Istanbul - Nach gut einer Woche in Freiheit ist Papst-Attentäter Mehmet Ali Agca am Freitag in der Türkei erneut festgenommen worden. Das Oberste Berufungsgericht des Landes erklärte am Freitag die vorzeitige Haftentlassung des 48-Jährigen für unrechtmäßig; die Istanbuler Polizei nahm Agca darauf am Abend im Istanbuler Stadtteil Kartal fest. Er habe bei seiner Festnahme keinen Widerstand geleistet, hieß es. In einem neuen Gerichtsverfahren muss nun entschieden werden, wie viele Jahre der wegen Mordes an einem türkischen Journalisten verurteilte Agca noch hinter Gitter verbringen soll.

Bei seiner Freilassung am 12. Januar hatte Agca davon profitiert, dass ein Gericht in Istanbul seine Haftzeit in Italien auf seine Gefängnisstrafen in der Türkei anrechnete.
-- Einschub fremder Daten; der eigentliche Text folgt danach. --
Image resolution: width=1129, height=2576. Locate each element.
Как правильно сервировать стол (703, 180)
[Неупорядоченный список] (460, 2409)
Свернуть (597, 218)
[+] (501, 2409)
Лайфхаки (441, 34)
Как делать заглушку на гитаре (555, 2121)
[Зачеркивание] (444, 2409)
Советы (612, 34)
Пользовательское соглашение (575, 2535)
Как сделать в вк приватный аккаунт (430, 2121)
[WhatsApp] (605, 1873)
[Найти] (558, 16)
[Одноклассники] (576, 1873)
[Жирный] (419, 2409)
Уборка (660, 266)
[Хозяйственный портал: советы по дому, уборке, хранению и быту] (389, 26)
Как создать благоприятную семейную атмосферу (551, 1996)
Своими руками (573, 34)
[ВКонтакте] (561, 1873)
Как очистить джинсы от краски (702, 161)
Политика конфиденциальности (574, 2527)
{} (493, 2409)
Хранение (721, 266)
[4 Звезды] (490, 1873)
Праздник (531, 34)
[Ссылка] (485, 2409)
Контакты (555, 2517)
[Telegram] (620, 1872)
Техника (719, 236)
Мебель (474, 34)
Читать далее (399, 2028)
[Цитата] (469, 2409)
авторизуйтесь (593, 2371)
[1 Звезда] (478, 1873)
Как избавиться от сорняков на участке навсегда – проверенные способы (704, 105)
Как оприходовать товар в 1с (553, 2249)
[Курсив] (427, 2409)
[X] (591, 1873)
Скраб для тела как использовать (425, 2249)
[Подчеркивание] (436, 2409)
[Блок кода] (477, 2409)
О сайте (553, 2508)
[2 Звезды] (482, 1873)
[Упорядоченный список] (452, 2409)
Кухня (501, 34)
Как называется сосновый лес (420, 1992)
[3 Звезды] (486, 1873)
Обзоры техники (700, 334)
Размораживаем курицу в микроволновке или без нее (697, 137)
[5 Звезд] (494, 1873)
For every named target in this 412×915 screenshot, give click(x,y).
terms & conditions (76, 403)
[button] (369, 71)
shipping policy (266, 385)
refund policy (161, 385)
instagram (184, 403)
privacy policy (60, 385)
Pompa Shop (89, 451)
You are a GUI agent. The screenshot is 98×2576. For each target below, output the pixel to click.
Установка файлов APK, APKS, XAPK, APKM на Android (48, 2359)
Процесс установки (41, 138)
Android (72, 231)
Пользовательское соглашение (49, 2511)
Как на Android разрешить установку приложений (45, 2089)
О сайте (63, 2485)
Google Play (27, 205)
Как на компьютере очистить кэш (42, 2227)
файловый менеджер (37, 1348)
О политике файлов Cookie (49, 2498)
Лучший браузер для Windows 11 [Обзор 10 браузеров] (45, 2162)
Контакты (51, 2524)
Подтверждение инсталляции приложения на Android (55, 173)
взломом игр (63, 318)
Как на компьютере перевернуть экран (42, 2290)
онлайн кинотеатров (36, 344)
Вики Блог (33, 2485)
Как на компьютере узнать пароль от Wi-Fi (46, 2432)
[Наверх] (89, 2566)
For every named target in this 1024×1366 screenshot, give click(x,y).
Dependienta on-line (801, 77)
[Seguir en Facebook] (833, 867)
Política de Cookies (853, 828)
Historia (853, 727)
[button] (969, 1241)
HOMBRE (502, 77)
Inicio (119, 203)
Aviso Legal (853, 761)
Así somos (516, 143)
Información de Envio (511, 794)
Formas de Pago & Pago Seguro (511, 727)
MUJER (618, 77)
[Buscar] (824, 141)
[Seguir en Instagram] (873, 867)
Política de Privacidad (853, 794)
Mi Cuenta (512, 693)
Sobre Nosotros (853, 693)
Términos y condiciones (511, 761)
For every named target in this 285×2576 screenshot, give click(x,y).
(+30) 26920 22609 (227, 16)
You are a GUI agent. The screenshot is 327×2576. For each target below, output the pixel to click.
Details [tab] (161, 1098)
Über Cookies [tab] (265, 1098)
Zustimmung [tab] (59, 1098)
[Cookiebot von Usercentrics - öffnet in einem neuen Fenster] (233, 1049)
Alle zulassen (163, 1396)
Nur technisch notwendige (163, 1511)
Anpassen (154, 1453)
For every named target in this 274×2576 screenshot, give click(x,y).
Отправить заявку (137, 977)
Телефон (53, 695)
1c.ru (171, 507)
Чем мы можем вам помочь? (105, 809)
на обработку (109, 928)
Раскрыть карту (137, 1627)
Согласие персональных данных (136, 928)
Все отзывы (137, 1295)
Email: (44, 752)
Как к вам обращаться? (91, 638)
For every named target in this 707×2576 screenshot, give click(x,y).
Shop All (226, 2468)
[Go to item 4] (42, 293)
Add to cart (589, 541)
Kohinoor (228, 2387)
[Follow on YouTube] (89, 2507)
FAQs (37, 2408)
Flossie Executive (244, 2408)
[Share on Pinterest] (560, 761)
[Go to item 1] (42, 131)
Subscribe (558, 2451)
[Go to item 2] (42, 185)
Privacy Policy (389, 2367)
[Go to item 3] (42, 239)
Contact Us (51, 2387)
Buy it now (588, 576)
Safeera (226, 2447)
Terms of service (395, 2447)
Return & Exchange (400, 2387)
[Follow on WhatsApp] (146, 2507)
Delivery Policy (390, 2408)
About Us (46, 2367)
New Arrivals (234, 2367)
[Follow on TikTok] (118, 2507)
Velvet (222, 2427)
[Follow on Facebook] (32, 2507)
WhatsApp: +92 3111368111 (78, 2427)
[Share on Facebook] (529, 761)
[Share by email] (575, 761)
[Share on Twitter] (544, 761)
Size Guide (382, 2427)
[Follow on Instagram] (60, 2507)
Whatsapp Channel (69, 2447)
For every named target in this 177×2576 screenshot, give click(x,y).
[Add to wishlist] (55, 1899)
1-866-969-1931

Agca hatte nach dem Mordanschlag auf Papst Johannes Paul II. in Rom 19 Jahre lang in italienischen Gefängnissen gesessen, bevor er im Jahr 2000 in die Türkei abgeschoben wurde. Nach nur fünfeinhalb Jahren in türkischer Haft kam Agca frei, obwohl er wegen der Ermordung des Journalisten Abdi Ipekci im Jahr 1979 ursprünglich sogar zum Tode verurteilt worden war.

Justizminister Cemil Cicek legte deshalb Widerspruch beim Berufungsgericht in Ankara ein und forderte, Agca müsse mindestens bis 2010 im Gefängnis bleiben. Die Erste Strafkammer des Berufungsgerichts urteilte am Freitag einstimmig, die Haft in Italien dürfe nicht auf die Strafe wegen des Ipekci-Mordes angerechnet werden.

Für die Türkei ist das Hin und Her um Agca mehr als eine peinliche Justizpanne. Der Papst-Attentäter kommt aus dem Dunstkreis rechtsradikaler Gewalttäter, die in der Vergangenheit von nationalistischen Sicherheitsbeamten geduldet oder sogar unterstützt wurden. Seine vorzeitige Haftentlassung hatte Spekulationen ausgelöst, mächtige Gewährsleute im Staatsapparat hätten sich für ihn eingesetzt.